Benim kafam mı iyi, yoksa "Ağlayan Çocuk" portresi, Ian Curtis'in çocukluğunda yaptırdığı bir portre midir yıllardır anlayamadım. [Ha Ağlayan Çocuk zaten kitsch'in önde gidenidir, ben 5 yaşındayken (annemle beraber altın gününe gittiğim zamanlar yani) bir evde bunun heybetli bir tuvale yapılmış olanını görmüştüm. O günden beri de zaten ağlayan çocuğun derdini çözmeye adadım kendimi.(Yok ulan ne adıycam, Türkiye'de ilk kez Sızıntı Dergisi'inde yayınlanmış bi resmin derdine mi düşeceğim? Bana ne, hatta bana nelerin en kralı!!!]
(Parantez içi parantez olduğu için köşeli parantezi tercih ettim, ama bu hafif matematiksel hareketi kendime yakıştıramadım. Neyse TDK bunu da sitesinde, ya da saman kağıda bastığı kitaplarda örnek olarak kullansın)

Interpol üzerine


Müzik konusunda, alternatif bir şey arıyorsam eğer, mutlaka Pitchfork'a girerim, ya da rateyourmusic'in listelerinden yararlanırım. Yani tabii ki bu kadar ilkel bir sistem uygulamıyorum, ama iç güdüler midir, yoksa nedir bilmiyorum eğer bir grup keşfettiysem mutlaka bu iki siteden kontrol edip, nasıl bir beklenti içerisine girmem gerektiğini tahmin ederim.

Geçenlerde,(geçenlerde dediğim yaklaşık bir buçuk yıl oldu sanırım")Joy Division'la ilgili bir şeyler okuyordum.( Joy Division hakkında oturup en az 27 ciltlik kitap yazmak istiyorum, ama onun hakkında konuşabilecek yetkinliğe sahip olduğuma inanmıyorum, bu yüzden çakma Joy Division ayarında bir şeyden bahsetmeyi daha uygun görüyorum burada.) Sonra allmusic'in "related artists" kısmında Interpol'ü gördüm, ve ilk düşündüğüm şey,"bu kadar minimal bir grup ismini düşünmüş adamların müzikte de iyi olduğu" olduğu gibi tamamen mönyargı kokan bir cümle oldu. Hemen mediafire'dan "Turn on the Bright Lights"ı indirdim.

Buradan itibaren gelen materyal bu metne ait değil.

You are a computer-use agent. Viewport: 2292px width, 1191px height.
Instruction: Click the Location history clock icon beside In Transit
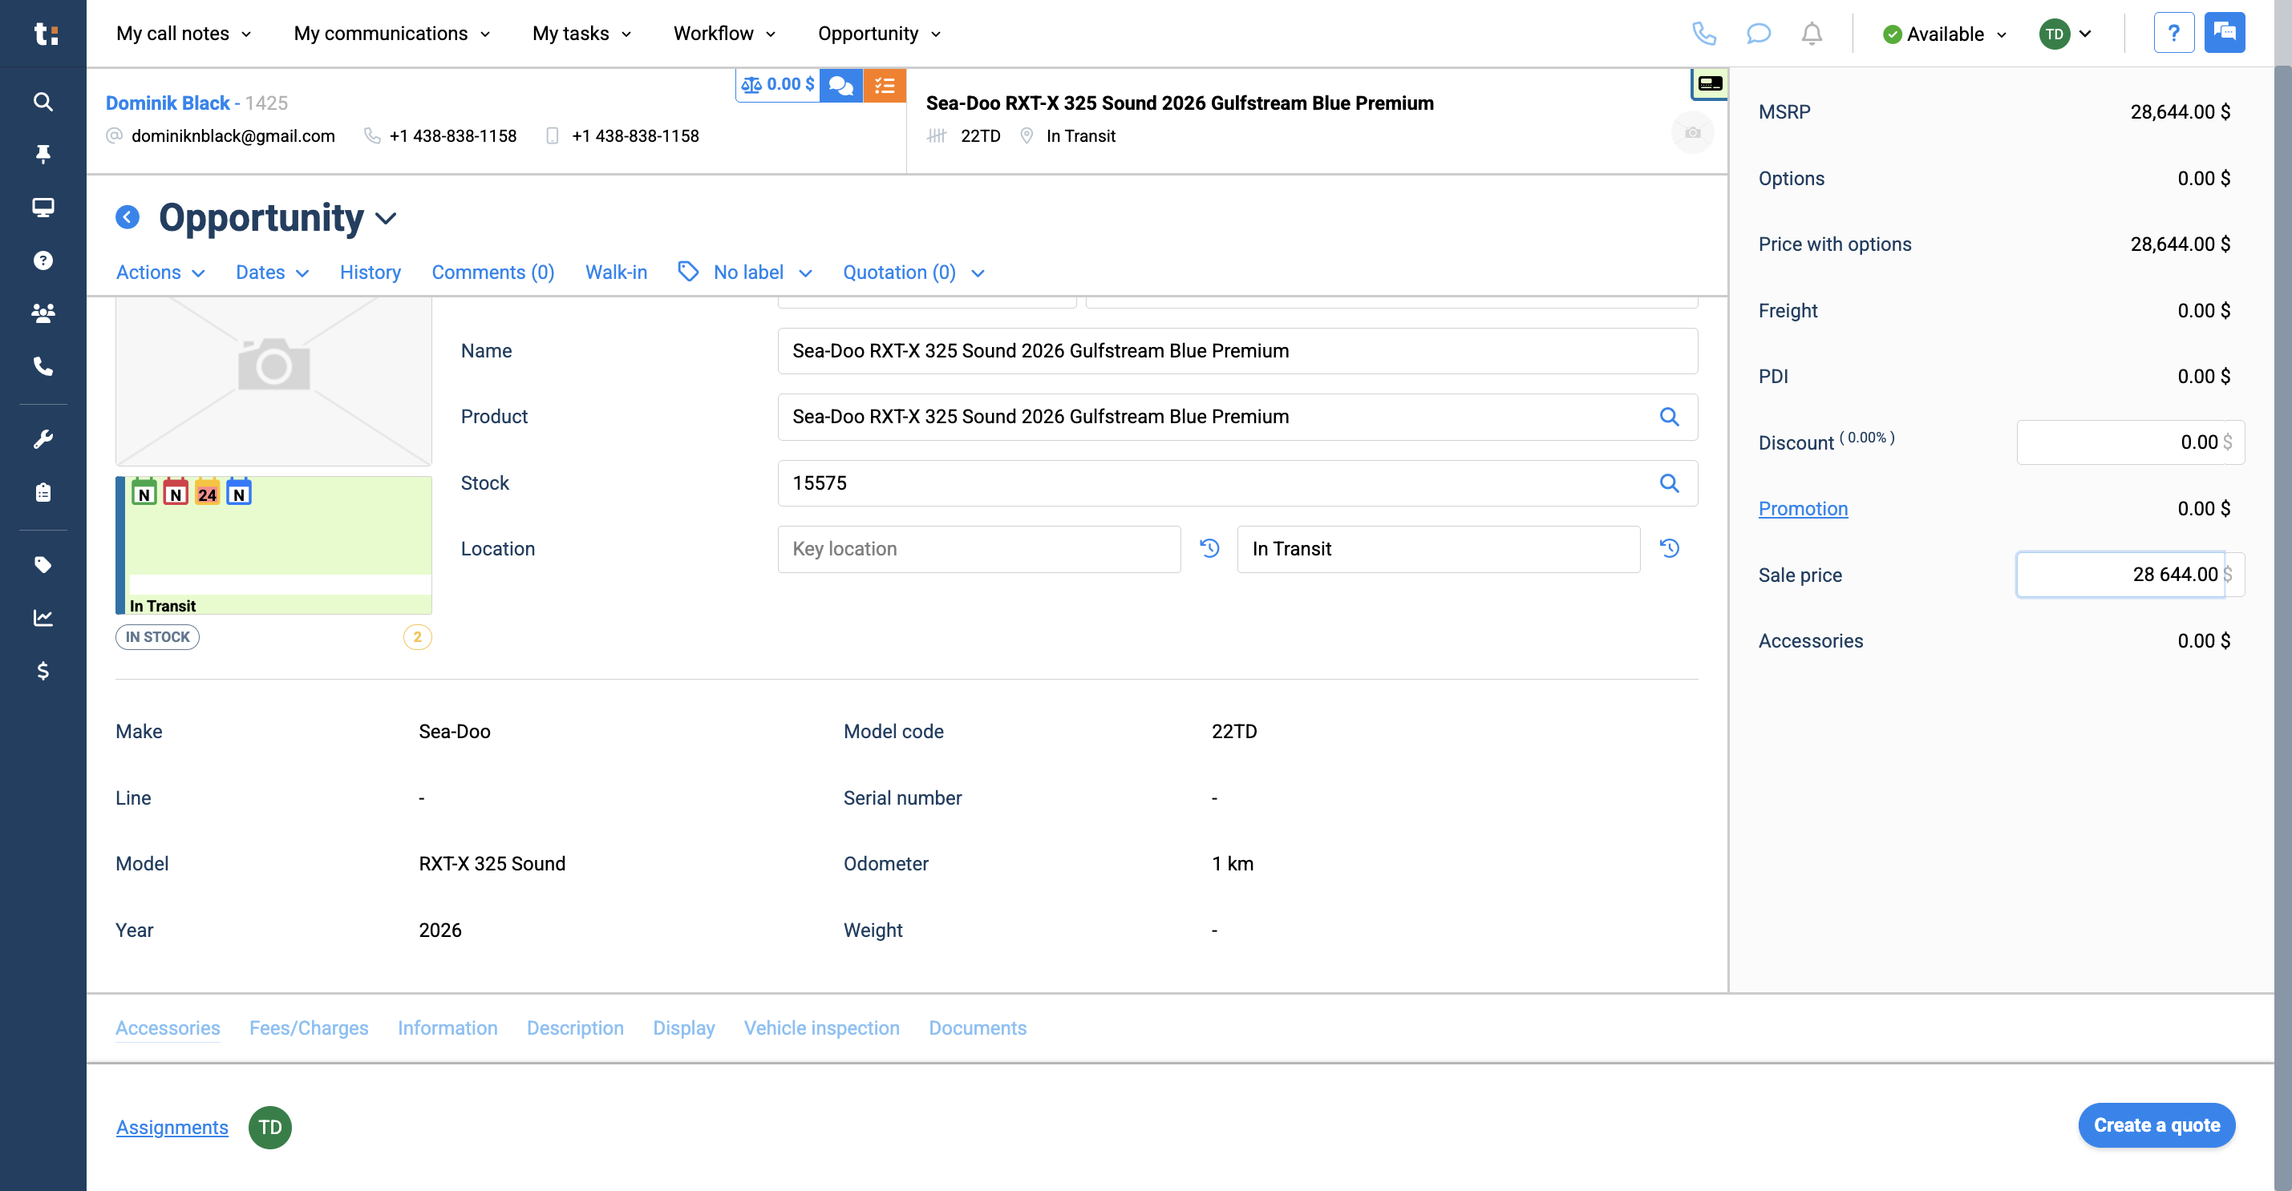(1669, 549)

Şimdi yaptıkları müziği post-punk revival'a sokuluyor sanırım, ya da alternative hedehödö madırfakır rock'a gibi bir şey, ondan tam olarak emin değilim. Ama, adamların yaptığı müziği görsel olarak betimlemek istesem kesinlikle:

"Kaldırımda yürürken önüne gri blok halinde demir kütlelerinin düşmesi"

Gibisinden komik ve aptalca bir açıklama yapardım. Çünkü, gitar tonları resmen ulvi bir müziği nitelermiş gibi hafif reverb'lü ama aynı zamanda da insanı baymayacak kadar zeka kokan melodilerle dolu, bunun yanında da insanın ruhunda o demir kütlelerinin oturması hissini çok iyi veriyorlar.

Yalnız,beni gruba çeken diğer bir olay, grubun vokali abimiz Paul Banks'in sesi olmuştu. (aynı şey Editors için de geçerli ama ondan bahsetmeyeceğim şimdi) Adeta Ian Curtis'in günümüze vecd eylemiş haliydi, ama aynı zamanda kendine has farklı bir tonu da vardı.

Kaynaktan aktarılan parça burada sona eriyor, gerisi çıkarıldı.